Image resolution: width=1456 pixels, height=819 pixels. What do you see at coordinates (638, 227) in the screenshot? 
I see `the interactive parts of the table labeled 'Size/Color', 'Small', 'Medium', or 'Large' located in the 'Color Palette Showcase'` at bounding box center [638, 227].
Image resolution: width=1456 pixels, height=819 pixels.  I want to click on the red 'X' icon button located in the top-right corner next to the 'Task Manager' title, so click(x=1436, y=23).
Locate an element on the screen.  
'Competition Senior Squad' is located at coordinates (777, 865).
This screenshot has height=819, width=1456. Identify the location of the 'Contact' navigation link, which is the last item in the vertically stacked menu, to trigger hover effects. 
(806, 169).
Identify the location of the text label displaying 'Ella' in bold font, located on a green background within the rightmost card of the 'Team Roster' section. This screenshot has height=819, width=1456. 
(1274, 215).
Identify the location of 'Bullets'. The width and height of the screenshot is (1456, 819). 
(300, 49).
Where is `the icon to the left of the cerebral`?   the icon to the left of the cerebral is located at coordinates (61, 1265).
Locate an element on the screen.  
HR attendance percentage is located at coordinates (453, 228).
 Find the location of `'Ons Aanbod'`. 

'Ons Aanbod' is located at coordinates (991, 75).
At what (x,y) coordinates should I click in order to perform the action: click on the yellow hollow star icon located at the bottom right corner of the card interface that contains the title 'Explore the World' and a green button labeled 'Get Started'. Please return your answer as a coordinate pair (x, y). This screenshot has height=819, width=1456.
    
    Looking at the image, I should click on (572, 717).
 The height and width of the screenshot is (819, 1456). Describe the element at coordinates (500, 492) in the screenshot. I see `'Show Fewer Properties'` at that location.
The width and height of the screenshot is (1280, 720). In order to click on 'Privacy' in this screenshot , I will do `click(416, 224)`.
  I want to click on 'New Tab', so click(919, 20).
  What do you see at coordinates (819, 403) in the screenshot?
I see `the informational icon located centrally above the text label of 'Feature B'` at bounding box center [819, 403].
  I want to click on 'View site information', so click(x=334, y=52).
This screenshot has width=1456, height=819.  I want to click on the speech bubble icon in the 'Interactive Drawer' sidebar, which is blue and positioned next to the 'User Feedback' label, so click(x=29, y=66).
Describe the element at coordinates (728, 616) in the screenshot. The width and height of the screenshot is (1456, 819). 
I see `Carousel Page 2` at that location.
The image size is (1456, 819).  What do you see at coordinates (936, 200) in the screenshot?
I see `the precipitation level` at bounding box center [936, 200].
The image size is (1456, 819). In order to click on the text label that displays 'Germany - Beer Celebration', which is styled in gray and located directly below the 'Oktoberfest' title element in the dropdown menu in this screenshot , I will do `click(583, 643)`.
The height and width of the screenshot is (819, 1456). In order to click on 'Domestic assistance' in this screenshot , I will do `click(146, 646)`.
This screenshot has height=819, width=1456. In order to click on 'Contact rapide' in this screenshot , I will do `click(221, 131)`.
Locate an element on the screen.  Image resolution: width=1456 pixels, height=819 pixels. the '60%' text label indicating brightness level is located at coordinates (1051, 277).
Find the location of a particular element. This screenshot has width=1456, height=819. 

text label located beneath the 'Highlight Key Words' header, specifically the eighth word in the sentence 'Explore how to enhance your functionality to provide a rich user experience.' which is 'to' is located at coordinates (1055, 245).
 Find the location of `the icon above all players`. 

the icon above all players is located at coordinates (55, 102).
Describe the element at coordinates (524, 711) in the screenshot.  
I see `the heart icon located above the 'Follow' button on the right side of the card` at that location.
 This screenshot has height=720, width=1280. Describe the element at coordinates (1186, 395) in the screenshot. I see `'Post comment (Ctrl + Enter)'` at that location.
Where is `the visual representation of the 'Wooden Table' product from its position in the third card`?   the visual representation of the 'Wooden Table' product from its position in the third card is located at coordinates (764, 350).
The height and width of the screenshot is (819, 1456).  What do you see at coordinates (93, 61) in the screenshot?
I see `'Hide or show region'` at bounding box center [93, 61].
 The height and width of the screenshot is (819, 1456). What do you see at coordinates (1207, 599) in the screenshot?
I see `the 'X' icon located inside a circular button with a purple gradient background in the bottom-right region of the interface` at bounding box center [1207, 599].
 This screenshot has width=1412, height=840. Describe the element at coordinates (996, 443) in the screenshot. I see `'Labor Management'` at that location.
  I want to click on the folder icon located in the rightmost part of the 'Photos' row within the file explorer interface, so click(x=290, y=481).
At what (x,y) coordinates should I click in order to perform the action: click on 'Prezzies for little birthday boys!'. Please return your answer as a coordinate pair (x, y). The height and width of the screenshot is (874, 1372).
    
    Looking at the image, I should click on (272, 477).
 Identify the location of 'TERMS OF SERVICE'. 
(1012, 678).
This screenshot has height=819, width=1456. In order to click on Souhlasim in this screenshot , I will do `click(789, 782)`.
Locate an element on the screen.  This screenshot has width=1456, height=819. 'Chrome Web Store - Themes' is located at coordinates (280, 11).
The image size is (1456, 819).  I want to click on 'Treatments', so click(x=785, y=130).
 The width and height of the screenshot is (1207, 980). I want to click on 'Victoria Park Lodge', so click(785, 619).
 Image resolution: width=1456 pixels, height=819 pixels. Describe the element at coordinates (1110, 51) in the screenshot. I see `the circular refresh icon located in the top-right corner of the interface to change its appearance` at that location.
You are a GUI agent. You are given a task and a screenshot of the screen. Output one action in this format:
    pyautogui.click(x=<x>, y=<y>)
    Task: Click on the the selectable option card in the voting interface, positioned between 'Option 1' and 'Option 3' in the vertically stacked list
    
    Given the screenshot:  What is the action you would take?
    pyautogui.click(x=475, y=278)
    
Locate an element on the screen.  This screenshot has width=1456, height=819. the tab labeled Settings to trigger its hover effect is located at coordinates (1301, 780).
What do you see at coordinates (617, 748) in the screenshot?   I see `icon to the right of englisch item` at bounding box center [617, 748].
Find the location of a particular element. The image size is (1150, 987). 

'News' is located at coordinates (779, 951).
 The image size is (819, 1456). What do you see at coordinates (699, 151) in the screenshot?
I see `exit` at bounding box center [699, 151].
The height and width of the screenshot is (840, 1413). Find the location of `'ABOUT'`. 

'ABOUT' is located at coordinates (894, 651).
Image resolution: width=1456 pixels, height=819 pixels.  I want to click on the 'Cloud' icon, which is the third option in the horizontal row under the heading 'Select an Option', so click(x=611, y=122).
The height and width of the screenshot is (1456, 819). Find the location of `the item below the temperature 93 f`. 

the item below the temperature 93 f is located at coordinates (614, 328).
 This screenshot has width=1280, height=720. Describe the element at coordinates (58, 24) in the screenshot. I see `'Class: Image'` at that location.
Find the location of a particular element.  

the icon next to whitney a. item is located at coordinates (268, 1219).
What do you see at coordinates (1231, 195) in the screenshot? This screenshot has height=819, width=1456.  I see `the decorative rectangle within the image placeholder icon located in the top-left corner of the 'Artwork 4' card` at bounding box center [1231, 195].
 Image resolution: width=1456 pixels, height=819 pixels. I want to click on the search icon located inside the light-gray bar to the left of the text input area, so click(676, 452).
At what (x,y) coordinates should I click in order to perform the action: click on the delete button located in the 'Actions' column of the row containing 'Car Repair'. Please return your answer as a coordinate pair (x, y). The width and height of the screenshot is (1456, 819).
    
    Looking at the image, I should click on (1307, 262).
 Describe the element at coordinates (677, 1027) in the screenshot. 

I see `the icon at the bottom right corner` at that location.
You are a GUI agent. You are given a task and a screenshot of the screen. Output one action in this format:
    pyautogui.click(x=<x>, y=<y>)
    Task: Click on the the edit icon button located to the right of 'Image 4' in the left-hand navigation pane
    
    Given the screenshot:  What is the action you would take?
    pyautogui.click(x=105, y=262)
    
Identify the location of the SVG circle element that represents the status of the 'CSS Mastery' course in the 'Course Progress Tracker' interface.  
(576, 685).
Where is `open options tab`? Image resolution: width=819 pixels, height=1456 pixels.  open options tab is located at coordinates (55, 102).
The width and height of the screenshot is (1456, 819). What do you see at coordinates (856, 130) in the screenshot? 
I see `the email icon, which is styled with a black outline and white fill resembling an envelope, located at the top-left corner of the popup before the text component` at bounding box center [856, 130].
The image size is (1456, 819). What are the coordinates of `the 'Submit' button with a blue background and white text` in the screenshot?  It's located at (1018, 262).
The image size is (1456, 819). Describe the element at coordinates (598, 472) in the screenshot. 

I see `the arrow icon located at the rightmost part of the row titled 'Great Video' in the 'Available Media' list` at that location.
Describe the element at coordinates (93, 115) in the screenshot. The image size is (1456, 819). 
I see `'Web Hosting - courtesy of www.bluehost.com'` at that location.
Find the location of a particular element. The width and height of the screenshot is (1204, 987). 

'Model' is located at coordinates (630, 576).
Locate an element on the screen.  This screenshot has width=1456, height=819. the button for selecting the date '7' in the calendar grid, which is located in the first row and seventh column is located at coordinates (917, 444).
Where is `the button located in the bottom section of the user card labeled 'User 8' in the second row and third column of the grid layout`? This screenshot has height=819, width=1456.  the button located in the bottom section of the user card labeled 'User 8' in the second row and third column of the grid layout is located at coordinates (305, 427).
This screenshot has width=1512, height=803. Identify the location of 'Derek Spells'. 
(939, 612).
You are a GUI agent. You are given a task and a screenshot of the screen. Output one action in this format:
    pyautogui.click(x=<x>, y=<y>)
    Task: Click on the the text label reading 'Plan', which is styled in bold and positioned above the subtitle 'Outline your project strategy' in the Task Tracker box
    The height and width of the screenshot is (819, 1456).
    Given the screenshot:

● Problem details: Copy the records verbatim from the line with "y). This screenshot has height=819, width=1456." through the line with "The image size is (1456, 819). In", keeping both of those lines.

● Result of the task:
At what (x,y) coordinates should I click in order to perform the action: click on the yellow hollow star icon located at the bottom right corner of the card interface that contains the title 'Explore the World' and a green button labeled 'Get Started'. Please return your answer as a coordinate pair (x, y). This screenshot has height=819, width=1456.
    
    Looking at the image, I should click on (572, 717).
 The height and width of the screenshot is (819, 1456). Describe the element at coordinates (500, 492) in the screenshot. I see `'Show Fewer Properties'` at that location.
The width and height of the screenshot is (1280, 720). In order to click on 'Privacy' in this screenshot , I will do `click(416, 224)`.
  I want to click on 'New Tab', so click(919, 20).
  What do you see at coordinates (819, 403) in the screenshot?
I see `the informational icon located centrally above the text label of 'Feature B'` at bounding box center [819, 403].
  I want to click on 'View site information', so click(x=334, y=52).
This screenshot has width=1456, height=819.  I want to click on the speech bubble icon in the 'Interactive Drawer' sidebar, which is blue and positioned next to the 'User Feedback' label, so click(x=29, y=66).
Describe the element at coordinates (728, 616) in the screenshot. The width and height of the screenshot is (1456, 819). 
I see `Carousel Page 2` at that location.
The image size is (1456, 819).  What do you see at coordinates (936, 200) in the screenshot?
I see `the precipitation level` at bounding box center [936, 200].
The image size is (1456, 819). In order to click on the text label that displays 'Germany - Beer Celebration', which is styled in gray and located directly below the 'Oktoberfest' title element in the dropdown menu in this screenshot , I will do `click(583, 643)`.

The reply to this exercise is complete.